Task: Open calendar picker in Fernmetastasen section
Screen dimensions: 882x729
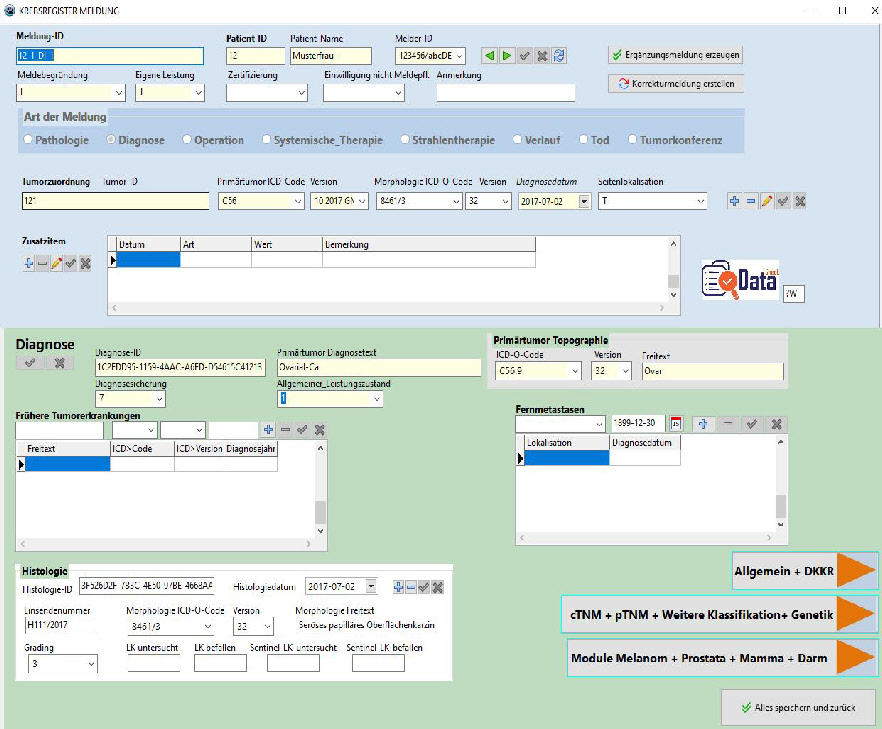Action: tap(677, 423)
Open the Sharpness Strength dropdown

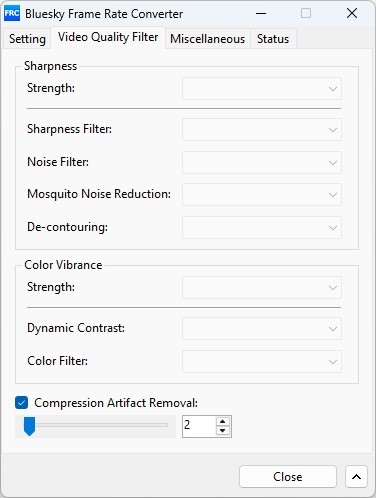pyautogui.click(x=262, y=89)
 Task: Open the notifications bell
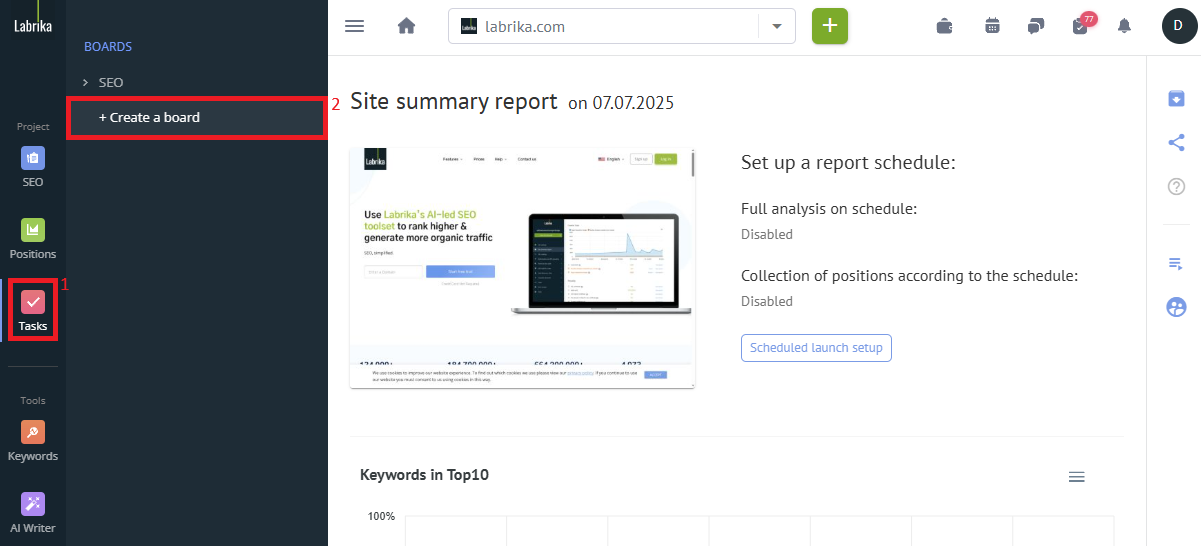pos(1125,26)
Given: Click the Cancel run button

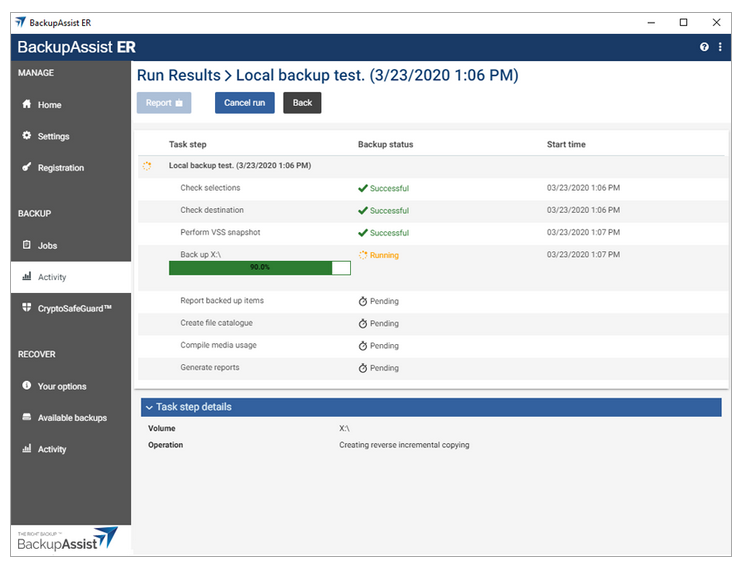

++++++++++++++++++++

▸ **Required work**
Omit the pictures and print the listing exactly.

▸ **Response box**
Task: Open calendar picker in Fernmetastasen section
Screen dimensions: 882x729
Action: tap(677, 423)
Open the Sharpness Strength dropdown

pyautogui.click(x=262, y=89)
 Task: Open the notifications bell
pos(1125,26)
Given: Click the Cancel run button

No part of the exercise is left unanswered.